Software reproducibility is important for re-usability and thecumulative progress of research. An important manifestation of
unreproducible software is the outcome of software builds changing
over time. While enhancing code reuse, the usage of open-source
dependency packages hosted on centralized software repositories like
PyPI can have adverse effects on build reproducibility. Frequent
updates of these packages often cause their latest versions to have
breaking changes for applications using them. Large Python
applications risk their historical builds to become unreproducible due
to the widespread usage of Python dependencies, and the lack of
uniform practices for dependency version specification. Manually
fixing dependency errors requires expensive developer time and effort,
while automated approaches face challenges such as parsing
unstructured build logs, finding transitive dependencies, and dealing
with an exponential search space of dependency versions.

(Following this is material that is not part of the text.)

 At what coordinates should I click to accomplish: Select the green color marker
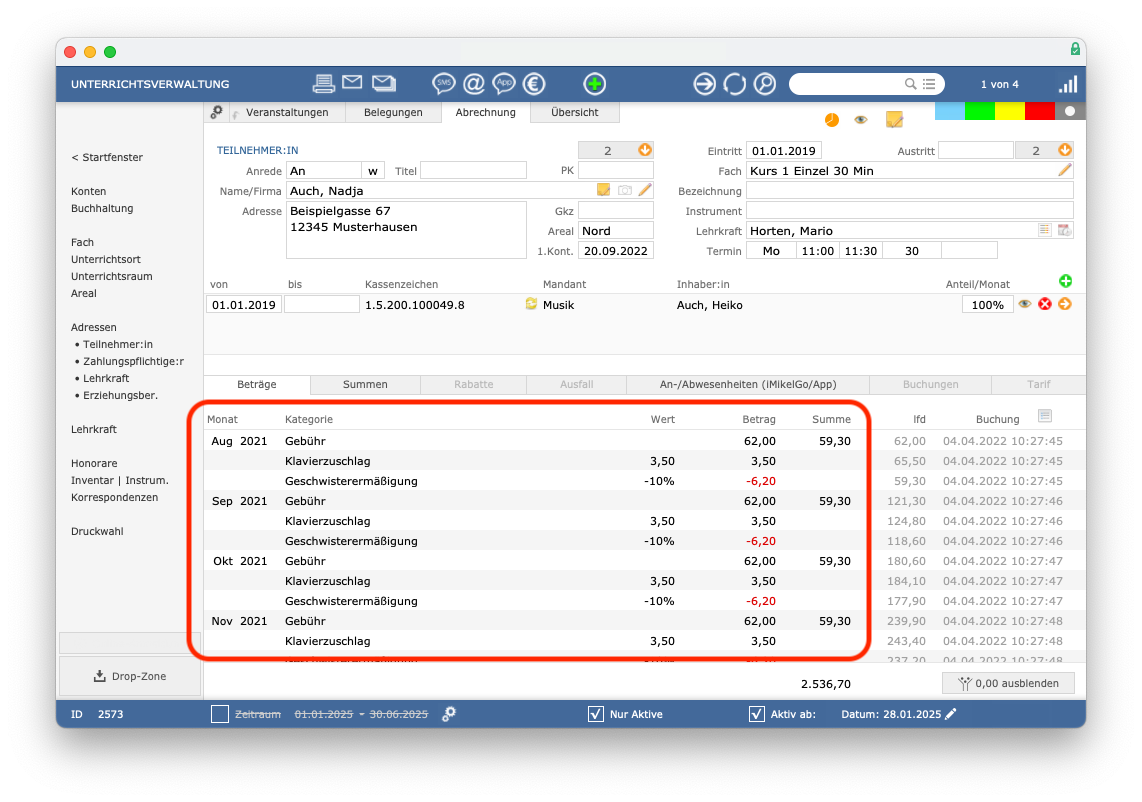coord(980,111)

In this
thesis, we investigate how open-source Python projects specify
dependency versions, and how their reproducibility is impacted by
dependency packages. We propose a tool PyDFix to detect and fix
unreproducibility in Python builds caused by dependency version
errors. The ability of PyDFix to fix unreproducible builds is evaluated
on two bug datasets BugSwarm and BugsInPy, both of which are built
from real-world open-source projects. PyDFix analyzes a total of 2,702
builds, identifying 1,921 (71.1%) of them to be unreproducible due to
dependency errors. From these, PyDFix provides a complete fix for 859
(44.7%) builds, and partial fixes for an additional 632 (32.9%)
builds.